◆ ABOUT THIS TASK ◆
Report each line from the listing that the string "vertical" appears in.

═══ PROVIDED DATA

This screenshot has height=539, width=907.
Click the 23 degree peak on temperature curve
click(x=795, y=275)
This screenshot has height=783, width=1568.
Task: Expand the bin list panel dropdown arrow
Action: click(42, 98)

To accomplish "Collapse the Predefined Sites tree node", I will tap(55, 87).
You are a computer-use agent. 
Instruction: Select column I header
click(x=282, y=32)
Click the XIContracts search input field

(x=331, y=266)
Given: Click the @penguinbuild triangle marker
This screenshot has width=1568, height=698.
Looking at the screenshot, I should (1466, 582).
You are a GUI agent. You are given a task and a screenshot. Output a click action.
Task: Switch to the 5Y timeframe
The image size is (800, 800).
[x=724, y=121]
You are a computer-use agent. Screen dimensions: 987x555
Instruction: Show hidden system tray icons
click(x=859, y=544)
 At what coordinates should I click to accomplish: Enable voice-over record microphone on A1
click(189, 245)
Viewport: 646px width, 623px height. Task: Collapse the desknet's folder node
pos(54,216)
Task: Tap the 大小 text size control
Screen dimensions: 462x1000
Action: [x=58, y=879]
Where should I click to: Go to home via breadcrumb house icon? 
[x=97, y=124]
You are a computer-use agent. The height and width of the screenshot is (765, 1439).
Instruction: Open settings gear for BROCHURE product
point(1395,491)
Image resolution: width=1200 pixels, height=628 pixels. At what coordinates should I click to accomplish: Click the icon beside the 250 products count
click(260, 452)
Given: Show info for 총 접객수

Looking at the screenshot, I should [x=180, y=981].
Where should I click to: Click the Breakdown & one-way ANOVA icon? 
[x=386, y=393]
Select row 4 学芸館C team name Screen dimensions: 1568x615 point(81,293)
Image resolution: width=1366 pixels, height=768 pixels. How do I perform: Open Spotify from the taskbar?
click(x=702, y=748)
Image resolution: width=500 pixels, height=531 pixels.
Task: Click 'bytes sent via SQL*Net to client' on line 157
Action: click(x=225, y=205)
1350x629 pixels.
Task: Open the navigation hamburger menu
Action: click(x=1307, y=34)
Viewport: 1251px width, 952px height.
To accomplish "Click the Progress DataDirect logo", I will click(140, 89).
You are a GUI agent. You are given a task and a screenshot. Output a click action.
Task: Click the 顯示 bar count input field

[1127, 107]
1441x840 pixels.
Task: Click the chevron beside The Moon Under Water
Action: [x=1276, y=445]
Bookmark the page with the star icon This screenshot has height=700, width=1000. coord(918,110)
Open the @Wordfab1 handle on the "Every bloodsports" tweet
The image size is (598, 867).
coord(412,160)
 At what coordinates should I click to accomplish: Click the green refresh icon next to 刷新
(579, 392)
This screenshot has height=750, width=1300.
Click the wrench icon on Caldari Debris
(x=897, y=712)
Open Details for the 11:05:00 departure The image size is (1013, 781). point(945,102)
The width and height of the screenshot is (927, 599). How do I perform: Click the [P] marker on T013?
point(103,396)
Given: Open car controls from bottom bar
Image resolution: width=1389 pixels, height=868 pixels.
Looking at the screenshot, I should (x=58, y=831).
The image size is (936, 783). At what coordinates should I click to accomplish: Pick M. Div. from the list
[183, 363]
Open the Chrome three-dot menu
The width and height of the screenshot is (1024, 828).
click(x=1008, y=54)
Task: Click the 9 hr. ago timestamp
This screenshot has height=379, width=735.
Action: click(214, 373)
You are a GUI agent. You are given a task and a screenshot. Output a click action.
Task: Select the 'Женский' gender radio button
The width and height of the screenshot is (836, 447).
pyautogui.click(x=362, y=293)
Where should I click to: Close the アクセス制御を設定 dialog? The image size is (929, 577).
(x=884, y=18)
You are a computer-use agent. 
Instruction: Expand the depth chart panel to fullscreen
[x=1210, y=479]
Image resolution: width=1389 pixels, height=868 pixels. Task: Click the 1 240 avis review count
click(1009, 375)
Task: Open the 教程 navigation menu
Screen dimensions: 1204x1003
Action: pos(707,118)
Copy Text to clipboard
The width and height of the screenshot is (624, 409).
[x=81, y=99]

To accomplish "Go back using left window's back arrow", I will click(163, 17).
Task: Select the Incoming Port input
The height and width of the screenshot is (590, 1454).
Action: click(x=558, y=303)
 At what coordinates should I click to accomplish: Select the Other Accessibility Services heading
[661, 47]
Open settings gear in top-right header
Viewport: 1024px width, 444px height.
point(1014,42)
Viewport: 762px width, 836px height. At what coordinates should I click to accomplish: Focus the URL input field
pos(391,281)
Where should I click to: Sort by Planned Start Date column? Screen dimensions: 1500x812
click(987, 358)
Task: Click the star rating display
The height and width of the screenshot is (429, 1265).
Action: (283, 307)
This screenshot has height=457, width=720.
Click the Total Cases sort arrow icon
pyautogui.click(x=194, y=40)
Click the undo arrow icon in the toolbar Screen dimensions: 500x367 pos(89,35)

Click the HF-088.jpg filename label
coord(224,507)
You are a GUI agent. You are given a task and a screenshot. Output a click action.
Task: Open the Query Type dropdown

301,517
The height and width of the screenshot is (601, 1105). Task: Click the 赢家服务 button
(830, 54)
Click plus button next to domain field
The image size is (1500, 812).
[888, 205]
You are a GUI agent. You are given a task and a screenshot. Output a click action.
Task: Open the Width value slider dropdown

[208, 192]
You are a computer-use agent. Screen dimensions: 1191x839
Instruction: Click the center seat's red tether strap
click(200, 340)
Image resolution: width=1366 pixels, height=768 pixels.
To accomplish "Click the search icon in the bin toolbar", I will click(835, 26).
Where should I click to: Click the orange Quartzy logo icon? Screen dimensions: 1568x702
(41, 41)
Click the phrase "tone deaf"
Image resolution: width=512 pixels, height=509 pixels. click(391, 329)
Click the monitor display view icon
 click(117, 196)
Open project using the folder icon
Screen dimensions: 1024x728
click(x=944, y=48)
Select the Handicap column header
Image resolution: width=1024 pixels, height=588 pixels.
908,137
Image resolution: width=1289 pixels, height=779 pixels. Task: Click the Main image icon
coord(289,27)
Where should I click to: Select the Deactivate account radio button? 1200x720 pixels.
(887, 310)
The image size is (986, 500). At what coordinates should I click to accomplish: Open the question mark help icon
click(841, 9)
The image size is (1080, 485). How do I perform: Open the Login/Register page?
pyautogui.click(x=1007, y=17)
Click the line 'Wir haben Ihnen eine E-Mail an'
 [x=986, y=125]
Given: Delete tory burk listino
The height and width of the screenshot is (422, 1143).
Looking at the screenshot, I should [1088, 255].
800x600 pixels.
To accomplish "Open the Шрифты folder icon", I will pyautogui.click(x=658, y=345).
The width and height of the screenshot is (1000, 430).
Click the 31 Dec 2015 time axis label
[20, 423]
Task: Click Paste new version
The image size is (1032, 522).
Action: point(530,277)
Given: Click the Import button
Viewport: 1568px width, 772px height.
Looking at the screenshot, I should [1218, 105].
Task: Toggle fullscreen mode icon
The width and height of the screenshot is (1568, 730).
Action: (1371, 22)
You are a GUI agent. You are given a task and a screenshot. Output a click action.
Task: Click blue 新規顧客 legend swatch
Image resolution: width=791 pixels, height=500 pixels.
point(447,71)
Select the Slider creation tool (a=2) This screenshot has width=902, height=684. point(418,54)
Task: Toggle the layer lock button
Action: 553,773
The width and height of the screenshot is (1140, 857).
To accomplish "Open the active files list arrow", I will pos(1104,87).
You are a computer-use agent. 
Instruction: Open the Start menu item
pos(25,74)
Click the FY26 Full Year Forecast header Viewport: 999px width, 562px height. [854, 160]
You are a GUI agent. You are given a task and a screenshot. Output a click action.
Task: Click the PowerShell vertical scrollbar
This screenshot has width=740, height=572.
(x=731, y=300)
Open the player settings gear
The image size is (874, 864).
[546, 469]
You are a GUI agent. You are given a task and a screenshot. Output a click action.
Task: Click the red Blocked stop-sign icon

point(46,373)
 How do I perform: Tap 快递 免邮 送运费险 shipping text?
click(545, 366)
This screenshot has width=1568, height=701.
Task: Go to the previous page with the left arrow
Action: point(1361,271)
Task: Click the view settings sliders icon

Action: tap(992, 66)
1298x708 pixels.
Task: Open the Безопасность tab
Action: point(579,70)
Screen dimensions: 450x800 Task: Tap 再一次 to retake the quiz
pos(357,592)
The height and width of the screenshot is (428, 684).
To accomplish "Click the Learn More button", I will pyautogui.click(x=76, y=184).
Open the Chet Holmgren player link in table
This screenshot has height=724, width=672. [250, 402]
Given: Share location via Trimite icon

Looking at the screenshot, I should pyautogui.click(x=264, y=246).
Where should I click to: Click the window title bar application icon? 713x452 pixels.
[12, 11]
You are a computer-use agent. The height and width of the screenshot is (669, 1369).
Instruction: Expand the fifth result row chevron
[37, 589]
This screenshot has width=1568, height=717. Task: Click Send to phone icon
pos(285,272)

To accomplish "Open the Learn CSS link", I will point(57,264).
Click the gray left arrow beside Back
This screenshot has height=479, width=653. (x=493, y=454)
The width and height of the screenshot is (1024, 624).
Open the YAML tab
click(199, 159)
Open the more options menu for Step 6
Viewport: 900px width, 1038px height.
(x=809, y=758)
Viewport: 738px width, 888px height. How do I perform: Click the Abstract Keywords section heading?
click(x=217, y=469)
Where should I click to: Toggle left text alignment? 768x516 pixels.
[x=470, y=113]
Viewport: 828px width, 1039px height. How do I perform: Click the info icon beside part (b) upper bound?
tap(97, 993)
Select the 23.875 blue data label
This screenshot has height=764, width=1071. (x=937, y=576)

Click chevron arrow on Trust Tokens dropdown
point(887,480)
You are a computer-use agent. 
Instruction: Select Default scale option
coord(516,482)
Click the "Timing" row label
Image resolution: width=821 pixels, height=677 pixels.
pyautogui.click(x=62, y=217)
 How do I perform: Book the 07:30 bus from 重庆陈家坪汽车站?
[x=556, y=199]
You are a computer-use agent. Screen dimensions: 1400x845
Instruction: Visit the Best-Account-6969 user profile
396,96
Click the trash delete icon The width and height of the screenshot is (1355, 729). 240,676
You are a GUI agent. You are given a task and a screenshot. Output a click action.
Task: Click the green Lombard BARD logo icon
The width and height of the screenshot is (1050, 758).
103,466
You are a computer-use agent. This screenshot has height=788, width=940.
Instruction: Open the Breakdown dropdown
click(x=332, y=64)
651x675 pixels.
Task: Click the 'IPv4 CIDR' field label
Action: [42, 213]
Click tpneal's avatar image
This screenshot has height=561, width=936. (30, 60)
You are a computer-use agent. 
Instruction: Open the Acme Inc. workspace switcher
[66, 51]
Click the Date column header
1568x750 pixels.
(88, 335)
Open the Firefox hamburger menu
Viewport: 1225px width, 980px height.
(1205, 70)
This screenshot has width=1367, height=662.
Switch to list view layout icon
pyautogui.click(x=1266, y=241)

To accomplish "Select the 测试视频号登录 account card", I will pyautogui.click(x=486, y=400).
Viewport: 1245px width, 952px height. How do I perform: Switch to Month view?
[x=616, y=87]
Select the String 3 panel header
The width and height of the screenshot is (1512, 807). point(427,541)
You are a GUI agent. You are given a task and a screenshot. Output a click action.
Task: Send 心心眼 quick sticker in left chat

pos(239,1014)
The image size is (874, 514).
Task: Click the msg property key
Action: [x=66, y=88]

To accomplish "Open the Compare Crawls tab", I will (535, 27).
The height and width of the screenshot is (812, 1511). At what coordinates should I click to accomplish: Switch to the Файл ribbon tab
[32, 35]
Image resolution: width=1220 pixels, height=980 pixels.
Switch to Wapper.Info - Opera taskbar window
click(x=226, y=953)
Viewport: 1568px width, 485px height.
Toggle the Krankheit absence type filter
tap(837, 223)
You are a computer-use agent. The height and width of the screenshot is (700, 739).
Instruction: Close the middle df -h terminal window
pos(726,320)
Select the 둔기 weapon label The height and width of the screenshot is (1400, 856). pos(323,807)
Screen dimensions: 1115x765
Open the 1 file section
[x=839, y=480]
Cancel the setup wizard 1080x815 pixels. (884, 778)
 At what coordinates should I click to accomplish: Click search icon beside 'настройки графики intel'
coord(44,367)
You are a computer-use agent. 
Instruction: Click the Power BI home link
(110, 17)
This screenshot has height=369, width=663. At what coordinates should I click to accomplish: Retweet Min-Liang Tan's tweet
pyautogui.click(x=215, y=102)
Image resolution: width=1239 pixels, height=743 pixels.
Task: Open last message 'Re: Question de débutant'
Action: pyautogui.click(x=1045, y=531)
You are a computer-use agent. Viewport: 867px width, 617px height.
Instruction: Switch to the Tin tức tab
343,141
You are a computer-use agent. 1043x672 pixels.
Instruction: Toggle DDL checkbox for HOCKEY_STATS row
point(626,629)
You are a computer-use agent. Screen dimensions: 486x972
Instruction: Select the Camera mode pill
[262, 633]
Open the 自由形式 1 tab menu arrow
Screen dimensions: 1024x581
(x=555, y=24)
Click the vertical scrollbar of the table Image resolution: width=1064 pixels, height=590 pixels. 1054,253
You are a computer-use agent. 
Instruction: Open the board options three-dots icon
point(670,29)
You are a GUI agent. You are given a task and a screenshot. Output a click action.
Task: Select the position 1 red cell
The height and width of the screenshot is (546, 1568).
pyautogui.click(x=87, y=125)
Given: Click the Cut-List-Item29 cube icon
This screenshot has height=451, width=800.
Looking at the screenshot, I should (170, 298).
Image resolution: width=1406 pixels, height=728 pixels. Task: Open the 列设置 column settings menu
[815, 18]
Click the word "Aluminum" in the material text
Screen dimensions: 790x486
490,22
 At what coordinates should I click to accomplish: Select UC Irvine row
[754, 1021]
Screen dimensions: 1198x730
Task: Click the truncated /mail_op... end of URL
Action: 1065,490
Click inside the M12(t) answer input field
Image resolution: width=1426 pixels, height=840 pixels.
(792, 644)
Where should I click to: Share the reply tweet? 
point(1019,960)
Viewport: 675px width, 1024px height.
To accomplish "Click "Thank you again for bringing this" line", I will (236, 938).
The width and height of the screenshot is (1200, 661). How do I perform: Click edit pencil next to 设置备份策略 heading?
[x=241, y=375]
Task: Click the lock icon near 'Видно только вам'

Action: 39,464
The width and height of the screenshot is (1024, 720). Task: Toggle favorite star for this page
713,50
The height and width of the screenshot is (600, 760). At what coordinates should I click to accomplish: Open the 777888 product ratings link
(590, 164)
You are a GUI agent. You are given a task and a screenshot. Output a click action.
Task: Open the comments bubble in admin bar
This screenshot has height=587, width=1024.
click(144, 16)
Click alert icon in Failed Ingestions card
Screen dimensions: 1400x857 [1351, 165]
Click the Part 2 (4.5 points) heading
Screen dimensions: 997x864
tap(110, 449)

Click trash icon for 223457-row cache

══════

◆ EXPECTED ANSWER ◆
Task: Click the PowerShell vertical scrollbar
Click the vertical scrollbar of the table Image resolution: width=1064 pixels, height=590 pixels. 1054,253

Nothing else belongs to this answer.